Buenos aeropuertos
¿Te vas o vuelves de vacaciones? le escucho decir a la presentadora de un programa de radio a la que ya se le han acabado las suyas. Yo voy de camino, en el coche. Observo por la ventana el eterno paisaje del verano; el campo, el verde, las montañas. Cuadros pintados por la naturaleza que se dejan ver en movimiento. Pacas de paja estratégicamente colocadas por nadie que otorgan una composición hermosa, caballos solitarios que parecen existir solo en la distancia, graffitis en mitad de la nada.
Viajar es el ejercicio de llenarse los ojos de cosas distintas, de calibrar una mirada cansada, de comer como si volvieras a aprender a masticar, de perderte en alguna parte de un mundo distinto al que habitas durante el año. Siempre pasa igual, al final no existe mejor conocedor que el que se desorienta. Para perderse no cualquiera vale, hay que ser capaz de dejarse llevar por el desconocimiento, obedecer a la brújula de la improvisación. A veces pasa, que los sitios más interesantes casi siempre se conocen de rebote. Todos vamos a los sitios con ideas prefabricadas que suelen evaporarse en menos de lo que tarda Abel Caballero en volver a sacar el Belén.

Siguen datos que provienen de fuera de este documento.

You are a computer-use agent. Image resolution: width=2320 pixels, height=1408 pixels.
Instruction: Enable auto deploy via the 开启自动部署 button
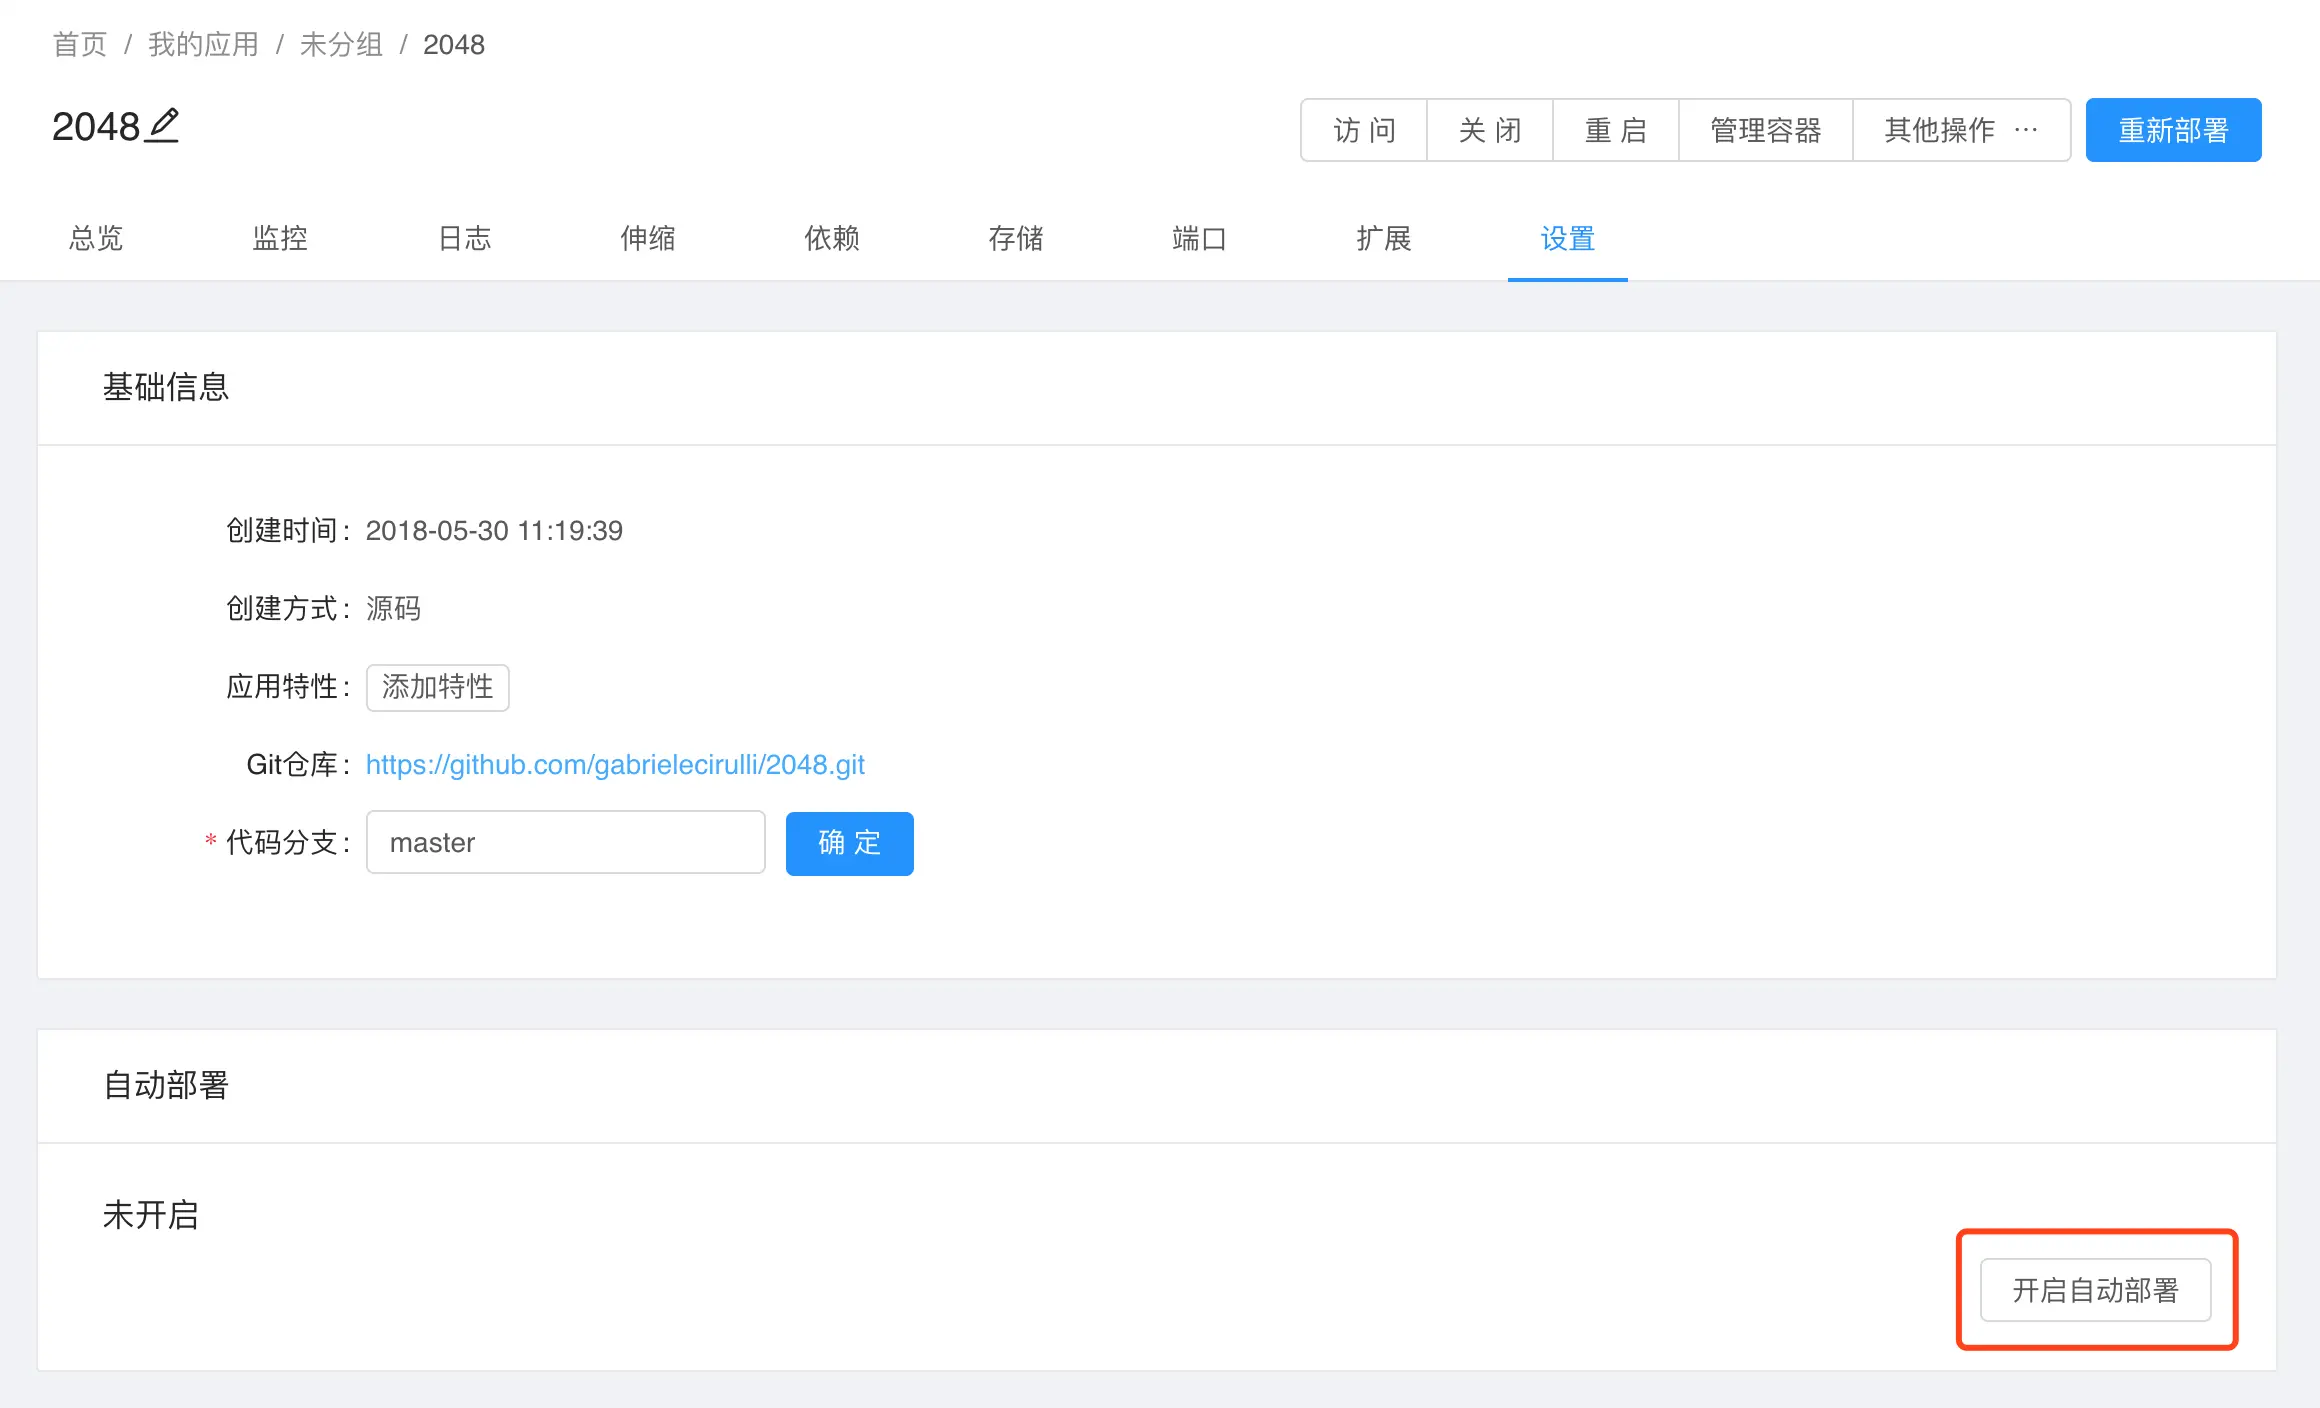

En la tertulia de la tarde hay un rato de charla sobre el coronavirus. A la gente se le ha ido la pinza con la playa y el cachondeo, los niveles de vacunación bajan y la marea sube. En el boletín de noticias cuentan como avanza la jornada olímpica y se paran un buen rato a analizar el quilombo del día; la ampliación de los aeropuertos de El Prat y Madrid-Barajas. Por lo visto, la polémica se ha desatado en las redes comenta con voz solemne la conductora del programa. Y ahí, mientras contemplo el rotundo paisaje es dónde decide quedarse a repostar mi cabeza.
Muchas veces una noticia activa un sensor en nuestro cerebro y hace que la moldeemos a nuestra manera. El meollo de la controversia es que hay una gran parte de la ciudadanía que opina que el dinero siempre va hacia el mismo lado. Yo, de manera instantánea, no me pregunten por qué, pienso en que me gustaría ser un buen aeropuerto. Sí, un sitio de esos dónde la gente se sienta a esperar, en el que recibir a personas nerviosas cargadas de maletas e ilusiones, cansadas o aburridas. ¿Tendría la capacidad de recomendarles un buen libro para amenizar el tiempo muerto? ¿Podría dejarlas leer en paz, consultar sus teléfonos, cotillear la vida que se escapa de mi territorio? ¿Sabría dejarlas habitar en silencio dentro de mí?
¿Sería capaz de dejar marchar a los aviones y esperarlos con los brazos abiertos a su vuelta? Siempre me ha preocupado despedirme bien porque me parece la mejor manera de anticipar un regreso. ¿Dejaría volar a las personas a las que les he dado cobijo? Soñar con sus regresos triunfantes, escucharlas con atención contar sus aventuras, sus experiencias, sus victorias y sus derrotas.
Sinceramente, me gustaría aspirar a ser ese lugar a dónde, al menos la gente a la que quiero, se dirige para ir de vacaciones. Ser el nexo entre la rutina y lo extraordinario, el que selle sus pasaportes para emprender rumbo hacia la calma, el transbordador entre la monotonía y la libertad. Ojalá tener la capacidad de calmar a un pasajero cabreado, saber pedirle disculpas como se merece y sobre todo poder hacerle olvidar cuando estuviese en mis pasillos. Me encantaría poder hacer de mis vuelos una experiencia, tener las terminales a punto para los pasajeros que decidan confiar en mí. Pienso en mi aeropuerto desde el coche. ¿Y tú, has pensado en el tuyo? ¿Merecería la pena la inversión?